Page:Malato - La Grande Grève.djvu/103

Cette page a été validée par deux contributeurs.

Par quels procédés de corruption et de mensonge ne le déshonorait-on pas chaque jour ? Il se représentait l’âpreté des concurrents, se ruant non à la bataille pour une idée, mais à la curée pour des émoluments et des honneurs, les pièges perfides, les accusations calomnieuses, les manœuvres de la dernière heure, toute cette artillerie de l’ennemi qui le guettait pour l’accabler, lui dont la vie avait été irréprochable. Respecté jusqu’alors, sauf des feuilles réactionnaires à la dévotion de des Gourdes, il serait, à peine devenu candidat, insulté, calomnié, traîné aux gémonies : c’était ça la politique !

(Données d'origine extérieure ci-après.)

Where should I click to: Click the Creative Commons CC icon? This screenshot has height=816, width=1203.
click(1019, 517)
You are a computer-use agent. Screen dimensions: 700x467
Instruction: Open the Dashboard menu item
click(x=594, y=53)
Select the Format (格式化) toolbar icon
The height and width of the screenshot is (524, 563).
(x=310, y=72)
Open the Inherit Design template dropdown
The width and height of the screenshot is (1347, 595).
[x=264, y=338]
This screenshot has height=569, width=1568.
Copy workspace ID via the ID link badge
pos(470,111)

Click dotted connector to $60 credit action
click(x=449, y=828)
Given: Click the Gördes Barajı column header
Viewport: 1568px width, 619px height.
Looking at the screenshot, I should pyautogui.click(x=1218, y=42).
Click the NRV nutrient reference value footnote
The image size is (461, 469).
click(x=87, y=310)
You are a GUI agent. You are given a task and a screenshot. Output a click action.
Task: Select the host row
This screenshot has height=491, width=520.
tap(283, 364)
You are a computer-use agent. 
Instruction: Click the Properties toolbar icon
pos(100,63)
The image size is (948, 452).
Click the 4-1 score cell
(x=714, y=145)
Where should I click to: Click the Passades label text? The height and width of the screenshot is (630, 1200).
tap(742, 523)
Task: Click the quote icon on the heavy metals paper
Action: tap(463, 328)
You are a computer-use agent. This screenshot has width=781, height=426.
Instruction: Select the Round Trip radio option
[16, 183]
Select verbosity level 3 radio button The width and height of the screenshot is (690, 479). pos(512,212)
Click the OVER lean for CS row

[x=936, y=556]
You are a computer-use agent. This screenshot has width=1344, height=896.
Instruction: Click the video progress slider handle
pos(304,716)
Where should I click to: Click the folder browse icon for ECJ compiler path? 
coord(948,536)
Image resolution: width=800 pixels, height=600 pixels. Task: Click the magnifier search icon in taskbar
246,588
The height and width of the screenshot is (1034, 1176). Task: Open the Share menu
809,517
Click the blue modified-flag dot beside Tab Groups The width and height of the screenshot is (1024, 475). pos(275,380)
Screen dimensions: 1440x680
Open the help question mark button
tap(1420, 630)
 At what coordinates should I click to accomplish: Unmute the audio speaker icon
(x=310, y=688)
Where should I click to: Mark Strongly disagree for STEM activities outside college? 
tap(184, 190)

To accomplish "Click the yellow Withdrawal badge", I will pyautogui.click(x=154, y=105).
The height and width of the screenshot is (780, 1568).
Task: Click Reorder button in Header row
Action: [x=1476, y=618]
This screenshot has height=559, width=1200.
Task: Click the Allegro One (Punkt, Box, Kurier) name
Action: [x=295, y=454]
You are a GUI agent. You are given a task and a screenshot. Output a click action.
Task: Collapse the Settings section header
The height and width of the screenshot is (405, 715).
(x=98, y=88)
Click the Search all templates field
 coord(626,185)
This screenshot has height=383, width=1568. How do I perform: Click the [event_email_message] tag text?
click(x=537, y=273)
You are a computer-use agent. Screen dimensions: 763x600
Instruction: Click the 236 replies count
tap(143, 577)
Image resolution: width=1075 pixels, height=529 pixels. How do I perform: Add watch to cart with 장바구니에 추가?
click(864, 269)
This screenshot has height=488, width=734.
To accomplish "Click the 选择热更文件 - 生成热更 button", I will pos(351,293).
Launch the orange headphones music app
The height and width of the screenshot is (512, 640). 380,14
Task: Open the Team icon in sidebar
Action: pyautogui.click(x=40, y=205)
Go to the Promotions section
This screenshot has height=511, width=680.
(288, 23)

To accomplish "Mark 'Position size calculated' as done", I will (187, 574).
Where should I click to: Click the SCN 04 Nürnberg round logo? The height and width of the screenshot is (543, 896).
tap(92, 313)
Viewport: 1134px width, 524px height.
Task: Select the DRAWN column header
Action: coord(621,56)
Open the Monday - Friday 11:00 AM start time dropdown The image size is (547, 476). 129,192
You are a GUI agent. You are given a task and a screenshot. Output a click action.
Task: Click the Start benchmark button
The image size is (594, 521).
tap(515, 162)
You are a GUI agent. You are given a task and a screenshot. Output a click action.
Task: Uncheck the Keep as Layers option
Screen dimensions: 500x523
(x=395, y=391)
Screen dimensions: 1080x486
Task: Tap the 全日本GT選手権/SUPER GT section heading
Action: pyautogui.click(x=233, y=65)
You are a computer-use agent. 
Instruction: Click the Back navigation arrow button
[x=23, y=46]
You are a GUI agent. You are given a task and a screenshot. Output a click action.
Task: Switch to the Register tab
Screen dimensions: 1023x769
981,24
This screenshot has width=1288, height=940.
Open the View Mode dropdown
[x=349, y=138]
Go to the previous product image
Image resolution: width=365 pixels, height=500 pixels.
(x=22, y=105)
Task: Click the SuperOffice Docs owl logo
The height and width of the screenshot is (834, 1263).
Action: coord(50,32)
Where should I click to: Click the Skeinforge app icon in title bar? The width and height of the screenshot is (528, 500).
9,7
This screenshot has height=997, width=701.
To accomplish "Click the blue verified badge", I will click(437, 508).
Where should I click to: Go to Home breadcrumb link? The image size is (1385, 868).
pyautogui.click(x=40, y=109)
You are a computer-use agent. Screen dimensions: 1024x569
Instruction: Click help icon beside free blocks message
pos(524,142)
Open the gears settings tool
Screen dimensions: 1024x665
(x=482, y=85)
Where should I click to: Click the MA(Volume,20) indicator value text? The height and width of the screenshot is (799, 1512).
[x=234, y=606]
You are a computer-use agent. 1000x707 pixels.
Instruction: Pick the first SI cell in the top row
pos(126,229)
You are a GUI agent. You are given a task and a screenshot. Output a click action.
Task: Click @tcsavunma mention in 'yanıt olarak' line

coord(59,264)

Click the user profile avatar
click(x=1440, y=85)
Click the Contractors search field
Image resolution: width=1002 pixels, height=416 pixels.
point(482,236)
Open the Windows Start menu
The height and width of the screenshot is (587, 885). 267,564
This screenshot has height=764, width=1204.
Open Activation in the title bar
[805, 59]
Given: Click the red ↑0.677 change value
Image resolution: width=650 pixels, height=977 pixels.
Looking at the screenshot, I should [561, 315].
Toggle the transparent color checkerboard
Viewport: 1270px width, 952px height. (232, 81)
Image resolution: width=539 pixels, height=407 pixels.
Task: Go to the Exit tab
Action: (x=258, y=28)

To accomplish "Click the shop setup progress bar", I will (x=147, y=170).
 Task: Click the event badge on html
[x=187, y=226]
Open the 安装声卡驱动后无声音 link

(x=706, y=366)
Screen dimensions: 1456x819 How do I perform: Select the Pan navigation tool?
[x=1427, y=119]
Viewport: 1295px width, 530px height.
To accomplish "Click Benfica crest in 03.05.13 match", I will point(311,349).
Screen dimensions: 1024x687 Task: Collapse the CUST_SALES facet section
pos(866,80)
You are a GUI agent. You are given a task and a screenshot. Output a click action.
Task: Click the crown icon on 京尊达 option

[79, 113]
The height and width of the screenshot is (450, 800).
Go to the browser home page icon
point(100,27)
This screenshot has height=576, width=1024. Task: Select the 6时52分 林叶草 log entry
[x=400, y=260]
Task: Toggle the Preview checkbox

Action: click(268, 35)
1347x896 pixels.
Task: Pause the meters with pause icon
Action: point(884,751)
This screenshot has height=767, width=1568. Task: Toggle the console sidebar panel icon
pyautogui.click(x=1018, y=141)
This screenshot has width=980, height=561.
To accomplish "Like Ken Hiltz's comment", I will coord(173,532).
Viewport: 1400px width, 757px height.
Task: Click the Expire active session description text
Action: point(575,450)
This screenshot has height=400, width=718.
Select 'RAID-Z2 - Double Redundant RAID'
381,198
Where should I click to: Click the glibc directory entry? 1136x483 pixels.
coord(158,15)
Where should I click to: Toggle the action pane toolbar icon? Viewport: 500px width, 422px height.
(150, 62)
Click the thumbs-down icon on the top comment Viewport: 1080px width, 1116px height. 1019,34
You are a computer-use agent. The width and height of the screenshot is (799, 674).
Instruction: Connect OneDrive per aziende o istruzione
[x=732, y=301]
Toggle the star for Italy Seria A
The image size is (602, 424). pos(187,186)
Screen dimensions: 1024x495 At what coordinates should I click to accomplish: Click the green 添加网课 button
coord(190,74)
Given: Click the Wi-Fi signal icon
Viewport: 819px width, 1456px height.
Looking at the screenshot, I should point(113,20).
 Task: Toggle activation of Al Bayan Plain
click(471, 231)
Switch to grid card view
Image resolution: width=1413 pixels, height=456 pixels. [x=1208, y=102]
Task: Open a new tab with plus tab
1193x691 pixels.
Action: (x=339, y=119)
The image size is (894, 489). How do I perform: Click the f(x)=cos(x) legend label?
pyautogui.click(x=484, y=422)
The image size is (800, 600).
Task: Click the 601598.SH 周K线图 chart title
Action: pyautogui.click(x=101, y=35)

Pourtant, il n’était pas un contemplatif : son tempérament tout d’activité l’éloignait de ce qu’il appelait « les théories à grande distance ». Puisqu’il se refusait à en appeler à la force, il ne restait que le suffrage universel. Ne convenait-il pas de l’employer tel qu’il était, sans attendre qu’il se fût épuré, ce qui n’arriverait peut-être pas de sitôt ?

— Eh bien, citoyen ? demanda Poulet.

Lui et ses compagnons avaient respecté la méditation du docteur. Maintenant, ils s’apprêtaient à faire valoir leurs arguments.

— Il n’y a pas ici un homme comme vous pour tenir tête aux réacs, affirma Petit.

Paryn sourit. Cette déclaration, qu’il savait exempte d’idée de flatterie, lui faisait plaisir. C’était une reconnaissance enthousiaste, mais sincère des efforts énergiques que, pendant des années, il avait déployés.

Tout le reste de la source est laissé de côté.